Input -
═══

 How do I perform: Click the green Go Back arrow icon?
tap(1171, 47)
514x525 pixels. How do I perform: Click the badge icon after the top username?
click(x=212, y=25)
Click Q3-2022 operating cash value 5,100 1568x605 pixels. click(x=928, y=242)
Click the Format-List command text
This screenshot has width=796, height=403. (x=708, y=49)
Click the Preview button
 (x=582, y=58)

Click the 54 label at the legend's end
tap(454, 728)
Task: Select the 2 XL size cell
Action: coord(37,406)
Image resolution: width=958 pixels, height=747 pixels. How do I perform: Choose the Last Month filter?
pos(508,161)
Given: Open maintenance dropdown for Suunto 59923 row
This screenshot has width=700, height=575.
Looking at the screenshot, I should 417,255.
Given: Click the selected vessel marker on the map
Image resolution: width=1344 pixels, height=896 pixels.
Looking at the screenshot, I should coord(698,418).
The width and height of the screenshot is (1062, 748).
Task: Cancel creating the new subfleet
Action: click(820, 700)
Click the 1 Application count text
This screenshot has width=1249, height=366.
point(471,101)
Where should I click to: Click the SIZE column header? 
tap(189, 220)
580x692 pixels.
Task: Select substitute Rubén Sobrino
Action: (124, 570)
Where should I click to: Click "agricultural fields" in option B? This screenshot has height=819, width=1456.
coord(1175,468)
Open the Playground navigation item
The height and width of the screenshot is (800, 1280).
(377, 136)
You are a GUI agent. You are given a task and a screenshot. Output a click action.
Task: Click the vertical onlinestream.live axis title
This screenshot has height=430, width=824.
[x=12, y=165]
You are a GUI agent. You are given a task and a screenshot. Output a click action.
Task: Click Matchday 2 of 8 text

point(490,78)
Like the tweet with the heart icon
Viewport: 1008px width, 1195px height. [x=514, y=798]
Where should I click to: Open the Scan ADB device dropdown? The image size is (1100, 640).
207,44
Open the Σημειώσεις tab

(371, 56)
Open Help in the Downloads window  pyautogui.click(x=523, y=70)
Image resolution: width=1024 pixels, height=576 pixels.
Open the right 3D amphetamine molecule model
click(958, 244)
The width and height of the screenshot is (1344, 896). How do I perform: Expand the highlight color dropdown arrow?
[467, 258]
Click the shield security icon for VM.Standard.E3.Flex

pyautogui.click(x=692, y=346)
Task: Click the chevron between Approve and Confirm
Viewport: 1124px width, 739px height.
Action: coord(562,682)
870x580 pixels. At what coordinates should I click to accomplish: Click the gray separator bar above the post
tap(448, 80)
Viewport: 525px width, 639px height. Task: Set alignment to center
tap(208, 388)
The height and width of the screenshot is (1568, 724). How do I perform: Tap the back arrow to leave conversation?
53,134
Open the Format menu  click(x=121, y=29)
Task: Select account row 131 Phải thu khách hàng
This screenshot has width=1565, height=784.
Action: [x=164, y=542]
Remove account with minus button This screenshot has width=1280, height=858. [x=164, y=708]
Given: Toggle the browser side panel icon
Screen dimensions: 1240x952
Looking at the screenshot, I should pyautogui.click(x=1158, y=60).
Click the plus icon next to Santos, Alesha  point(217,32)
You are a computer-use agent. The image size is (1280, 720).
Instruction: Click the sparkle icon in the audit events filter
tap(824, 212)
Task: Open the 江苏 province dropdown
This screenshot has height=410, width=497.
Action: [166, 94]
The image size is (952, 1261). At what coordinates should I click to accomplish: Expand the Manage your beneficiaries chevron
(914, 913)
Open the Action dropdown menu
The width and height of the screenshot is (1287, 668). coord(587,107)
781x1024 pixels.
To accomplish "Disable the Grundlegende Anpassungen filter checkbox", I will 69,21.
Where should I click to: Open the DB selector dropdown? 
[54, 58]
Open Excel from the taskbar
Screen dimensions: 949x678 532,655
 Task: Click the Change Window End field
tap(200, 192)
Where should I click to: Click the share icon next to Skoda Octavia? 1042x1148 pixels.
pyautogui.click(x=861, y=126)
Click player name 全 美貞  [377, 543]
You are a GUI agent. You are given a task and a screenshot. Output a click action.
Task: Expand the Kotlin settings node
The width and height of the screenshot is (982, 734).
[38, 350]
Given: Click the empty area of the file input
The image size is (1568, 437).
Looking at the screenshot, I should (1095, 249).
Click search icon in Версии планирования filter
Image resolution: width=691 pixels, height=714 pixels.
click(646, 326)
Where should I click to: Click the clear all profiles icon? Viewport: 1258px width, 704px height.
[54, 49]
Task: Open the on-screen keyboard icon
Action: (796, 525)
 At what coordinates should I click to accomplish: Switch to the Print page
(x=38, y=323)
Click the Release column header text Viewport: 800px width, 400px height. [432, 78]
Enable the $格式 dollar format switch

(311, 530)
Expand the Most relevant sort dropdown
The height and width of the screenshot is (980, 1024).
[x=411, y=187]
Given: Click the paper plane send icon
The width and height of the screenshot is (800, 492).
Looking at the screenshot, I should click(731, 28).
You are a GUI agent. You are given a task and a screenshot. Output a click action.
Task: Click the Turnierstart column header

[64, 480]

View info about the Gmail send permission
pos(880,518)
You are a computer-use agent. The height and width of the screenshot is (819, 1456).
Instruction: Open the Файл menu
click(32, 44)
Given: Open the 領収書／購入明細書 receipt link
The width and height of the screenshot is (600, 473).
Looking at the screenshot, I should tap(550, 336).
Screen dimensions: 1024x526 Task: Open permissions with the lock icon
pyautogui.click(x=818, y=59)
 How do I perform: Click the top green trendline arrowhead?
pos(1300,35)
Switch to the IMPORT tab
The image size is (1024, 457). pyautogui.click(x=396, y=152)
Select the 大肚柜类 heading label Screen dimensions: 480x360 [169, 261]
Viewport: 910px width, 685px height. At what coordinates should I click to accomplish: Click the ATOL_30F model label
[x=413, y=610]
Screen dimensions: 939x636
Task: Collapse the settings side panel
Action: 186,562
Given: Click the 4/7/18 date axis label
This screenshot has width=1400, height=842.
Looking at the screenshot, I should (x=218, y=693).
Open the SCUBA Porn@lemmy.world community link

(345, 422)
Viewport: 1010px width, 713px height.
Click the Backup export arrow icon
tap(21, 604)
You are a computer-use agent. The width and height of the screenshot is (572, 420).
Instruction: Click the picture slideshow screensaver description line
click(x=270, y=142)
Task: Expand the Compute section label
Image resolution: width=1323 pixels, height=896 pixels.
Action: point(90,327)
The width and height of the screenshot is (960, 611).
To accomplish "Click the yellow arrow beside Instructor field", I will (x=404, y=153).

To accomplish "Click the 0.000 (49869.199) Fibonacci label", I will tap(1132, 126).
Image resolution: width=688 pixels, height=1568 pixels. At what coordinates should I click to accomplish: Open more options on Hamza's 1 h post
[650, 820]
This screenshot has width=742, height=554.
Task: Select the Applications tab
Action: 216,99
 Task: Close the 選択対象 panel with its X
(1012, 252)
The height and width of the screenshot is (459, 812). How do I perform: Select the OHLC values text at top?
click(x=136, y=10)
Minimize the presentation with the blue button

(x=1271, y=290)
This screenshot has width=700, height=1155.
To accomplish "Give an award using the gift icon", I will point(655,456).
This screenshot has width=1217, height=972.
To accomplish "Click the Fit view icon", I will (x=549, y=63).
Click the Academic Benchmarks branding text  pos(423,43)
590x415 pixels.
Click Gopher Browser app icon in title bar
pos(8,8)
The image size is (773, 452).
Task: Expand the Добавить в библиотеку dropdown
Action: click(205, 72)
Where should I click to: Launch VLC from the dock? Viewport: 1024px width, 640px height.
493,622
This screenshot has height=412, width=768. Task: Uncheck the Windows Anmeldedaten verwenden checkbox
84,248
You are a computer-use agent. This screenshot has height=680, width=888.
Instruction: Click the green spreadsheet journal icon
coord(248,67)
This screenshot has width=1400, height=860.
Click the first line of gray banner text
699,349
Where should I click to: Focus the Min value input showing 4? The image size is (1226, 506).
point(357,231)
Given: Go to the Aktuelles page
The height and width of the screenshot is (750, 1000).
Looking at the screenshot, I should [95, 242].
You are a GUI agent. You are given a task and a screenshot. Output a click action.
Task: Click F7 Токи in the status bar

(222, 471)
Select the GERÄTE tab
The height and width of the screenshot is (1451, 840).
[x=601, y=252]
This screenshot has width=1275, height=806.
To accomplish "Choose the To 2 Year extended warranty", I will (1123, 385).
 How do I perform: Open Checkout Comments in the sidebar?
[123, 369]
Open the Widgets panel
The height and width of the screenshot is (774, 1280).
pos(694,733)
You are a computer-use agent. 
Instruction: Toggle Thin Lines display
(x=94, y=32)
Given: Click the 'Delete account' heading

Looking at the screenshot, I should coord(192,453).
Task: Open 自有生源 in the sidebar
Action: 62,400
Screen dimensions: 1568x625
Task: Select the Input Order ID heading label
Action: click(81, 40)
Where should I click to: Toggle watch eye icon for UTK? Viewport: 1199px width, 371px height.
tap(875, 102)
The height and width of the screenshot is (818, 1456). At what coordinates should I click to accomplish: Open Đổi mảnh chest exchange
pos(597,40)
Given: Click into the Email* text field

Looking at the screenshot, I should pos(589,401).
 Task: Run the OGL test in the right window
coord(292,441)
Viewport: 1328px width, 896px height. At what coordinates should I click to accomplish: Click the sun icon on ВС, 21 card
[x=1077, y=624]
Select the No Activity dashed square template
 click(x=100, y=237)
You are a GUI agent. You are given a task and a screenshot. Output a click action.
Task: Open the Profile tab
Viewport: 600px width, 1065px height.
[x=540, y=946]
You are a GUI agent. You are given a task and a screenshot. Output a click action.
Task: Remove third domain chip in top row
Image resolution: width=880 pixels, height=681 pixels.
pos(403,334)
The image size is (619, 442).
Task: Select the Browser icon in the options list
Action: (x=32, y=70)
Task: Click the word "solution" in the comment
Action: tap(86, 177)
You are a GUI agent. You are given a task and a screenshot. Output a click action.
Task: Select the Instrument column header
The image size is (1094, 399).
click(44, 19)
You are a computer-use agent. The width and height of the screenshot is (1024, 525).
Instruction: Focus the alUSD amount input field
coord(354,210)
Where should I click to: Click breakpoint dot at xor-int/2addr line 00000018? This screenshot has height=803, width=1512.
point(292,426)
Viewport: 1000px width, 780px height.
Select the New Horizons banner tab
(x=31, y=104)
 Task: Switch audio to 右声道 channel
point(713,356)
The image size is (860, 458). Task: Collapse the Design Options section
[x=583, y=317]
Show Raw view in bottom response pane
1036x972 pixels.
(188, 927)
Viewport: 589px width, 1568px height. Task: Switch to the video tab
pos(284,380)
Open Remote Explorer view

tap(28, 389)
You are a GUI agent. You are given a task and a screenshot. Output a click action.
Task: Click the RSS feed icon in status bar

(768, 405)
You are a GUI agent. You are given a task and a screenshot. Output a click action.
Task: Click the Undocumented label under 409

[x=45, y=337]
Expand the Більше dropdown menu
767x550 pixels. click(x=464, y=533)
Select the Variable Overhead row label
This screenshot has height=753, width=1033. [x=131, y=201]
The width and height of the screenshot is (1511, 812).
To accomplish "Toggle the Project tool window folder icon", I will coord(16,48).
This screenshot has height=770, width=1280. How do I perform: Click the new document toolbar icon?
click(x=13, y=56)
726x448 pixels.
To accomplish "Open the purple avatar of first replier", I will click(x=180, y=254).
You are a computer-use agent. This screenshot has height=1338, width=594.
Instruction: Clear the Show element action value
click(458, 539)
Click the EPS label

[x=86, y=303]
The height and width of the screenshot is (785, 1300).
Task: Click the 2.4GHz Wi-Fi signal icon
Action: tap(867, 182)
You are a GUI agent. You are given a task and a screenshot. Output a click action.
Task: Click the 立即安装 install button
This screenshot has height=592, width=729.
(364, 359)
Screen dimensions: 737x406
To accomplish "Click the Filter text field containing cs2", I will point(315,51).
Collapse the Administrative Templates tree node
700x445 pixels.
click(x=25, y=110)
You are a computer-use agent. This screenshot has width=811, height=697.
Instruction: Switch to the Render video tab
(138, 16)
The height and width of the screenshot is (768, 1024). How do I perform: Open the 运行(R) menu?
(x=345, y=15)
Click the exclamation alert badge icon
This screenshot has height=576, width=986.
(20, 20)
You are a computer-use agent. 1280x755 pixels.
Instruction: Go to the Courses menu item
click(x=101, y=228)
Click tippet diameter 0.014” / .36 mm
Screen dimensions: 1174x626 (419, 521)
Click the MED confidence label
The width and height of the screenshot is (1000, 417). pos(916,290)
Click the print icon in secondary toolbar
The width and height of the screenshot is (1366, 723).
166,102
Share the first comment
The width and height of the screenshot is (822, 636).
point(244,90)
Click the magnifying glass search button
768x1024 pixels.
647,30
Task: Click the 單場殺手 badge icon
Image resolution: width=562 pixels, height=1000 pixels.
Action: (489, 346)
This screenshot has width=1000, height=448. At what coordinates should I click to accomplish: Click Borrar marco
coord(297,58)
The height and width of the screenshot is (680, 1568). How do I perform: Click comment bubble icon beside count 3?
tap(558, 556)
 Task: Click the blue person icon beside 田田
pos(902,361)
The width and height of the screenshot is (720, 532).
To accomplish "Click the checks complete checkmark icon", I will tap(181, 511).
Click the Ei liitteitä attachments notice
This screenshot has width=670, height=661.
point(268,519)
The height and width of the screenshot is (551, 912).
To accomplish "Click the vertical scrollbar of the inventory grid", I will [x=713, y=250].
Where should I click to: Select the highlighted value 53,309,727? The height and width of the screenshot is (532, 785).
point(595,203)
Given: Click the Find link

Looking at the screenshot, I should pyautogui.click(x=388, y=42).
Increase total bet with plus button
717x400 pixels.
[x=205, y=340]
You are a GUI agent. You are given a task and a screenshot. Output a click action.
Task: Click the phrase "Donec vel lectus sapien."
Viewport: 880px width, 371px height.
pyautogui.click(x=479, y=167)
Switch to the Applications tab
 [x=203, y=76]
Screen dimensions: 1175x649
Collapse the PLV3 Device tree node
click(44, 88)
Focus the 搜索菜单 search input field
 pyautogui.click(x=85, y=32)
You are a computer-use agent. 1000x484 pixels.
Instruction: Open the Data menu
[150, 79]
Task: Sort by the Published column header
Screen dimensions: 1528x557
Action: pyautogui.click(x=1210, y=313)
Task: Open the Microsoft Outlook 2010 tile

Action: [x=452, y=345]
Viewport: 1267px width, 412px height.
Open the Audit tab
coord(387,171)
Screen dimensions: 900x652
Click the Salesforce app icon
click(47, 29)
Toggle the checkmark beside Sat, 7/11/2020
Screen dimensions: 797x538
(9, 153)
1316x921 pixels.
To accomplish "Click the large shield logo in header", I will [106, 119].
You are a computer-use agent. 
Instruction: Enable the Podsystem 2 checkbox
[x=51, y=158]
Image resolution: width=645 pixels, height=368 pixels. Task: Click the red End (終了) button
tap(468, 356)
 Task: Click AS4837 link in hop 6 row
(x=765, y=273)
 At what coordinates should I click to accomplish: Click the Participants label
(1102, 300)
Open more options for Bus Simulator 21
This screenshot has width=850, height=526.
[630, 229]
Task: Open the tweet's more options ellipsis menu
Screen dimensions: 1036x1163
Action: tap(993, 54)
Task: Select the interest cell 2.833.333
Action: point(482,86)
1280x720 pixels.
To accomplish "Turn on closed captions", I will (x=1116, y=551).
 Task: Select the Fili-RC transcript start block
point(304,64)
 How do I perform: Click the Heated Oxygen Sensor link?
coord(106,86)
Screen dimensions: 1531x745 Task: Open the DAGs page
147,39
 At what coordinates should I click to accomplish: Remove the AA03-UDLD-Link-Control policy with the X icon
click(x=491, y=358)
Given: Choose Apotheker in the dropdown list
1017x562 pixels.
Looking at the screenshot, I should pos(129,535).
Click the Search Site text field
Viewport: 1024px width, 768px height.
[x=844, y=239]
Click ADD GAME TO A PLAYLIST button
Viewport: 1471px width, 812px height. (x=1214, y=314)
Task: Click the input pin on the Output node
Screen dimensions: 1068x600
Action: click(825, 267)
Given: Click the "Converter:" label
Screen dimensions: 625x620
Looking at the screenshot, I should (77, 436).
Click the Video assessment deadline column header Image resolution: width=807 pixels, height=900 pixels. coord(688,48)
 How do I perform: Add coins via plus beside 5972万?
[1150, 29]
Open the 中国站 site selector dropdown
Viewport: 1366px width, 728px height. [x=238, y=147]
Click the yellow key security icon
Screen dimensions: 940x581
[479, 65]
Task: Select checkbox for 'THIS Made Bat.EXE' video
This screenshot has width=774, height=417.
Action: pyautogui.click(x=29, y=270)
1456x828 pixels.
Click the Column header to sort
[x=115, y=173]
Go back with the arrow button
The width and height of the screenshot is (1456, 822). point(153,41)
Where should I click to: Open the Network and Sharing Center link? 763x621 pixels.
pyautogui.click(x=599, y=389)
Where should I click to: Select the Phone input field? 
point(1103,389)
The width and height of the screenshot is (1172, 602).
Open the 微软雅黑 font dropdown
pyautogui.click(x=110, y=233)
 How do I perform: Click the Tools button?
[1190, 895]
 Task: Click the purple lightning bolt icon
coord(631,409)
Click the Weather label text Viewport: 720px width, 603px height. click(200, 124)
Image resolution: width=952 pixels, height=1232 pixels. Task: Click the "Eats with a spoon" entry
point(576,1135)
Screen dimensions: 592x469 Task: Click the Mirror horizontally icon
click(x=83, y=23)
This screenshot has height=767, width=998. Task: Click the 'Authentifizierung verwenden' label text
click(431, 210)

═══

Problem statement -
Scan the records above for the lines holding "At what coordinates should I click to accomplish: Switch" and "Select the 大肚柜类". Transcribe those two and every line between them word for word, and no others.

Task response -
 At what coordinates should I click to accomplish: Switch to the Print page
(x=38, y=323)
Click the Release column header text Viewport: 800px width, 400px height. [432, 78]
Enable the $格式 dollar format switch

(311, 530)
Expand the Most relevant sort dropdown
The height and width of the screenshot is (980, 1024).
[x=411, y=187]
Given: Click the paper plane send icon
The width and height of the screenshot is (800, 492).
Looking at the screenshot, I should click(731, 28).
You are a GUI agent. You are given a task and a screenshot. Output a click action.
Task: Click the Turnierstart column header

[64, 480]

View info about the Gmail send permission
pos(880,518)
You are a computer-use agent. The height and width of the screenshot is (819, 1456).
Instruction: Open the Файл menu
click(32, 44)
Given: Open the 領収書／購入明細書 receipt link
The width and height of the screenshot is (600, 473).
Looking at the screenshot, I should tap(550, 336).
Screen dimensions: 1024x526 Task: Open permissions with the lock icon
pyautogui.click(x=818, y=59)
 How do I perform: Click the top green trendline arrowhead?
pos(1300,35)
Switch to the IMPORT tab
The image size is (1024, 457). pyautogui.click(x=396, y=152)
Select the 大肚柜类 heading label Screen dimensions: 480x360 [169, 261]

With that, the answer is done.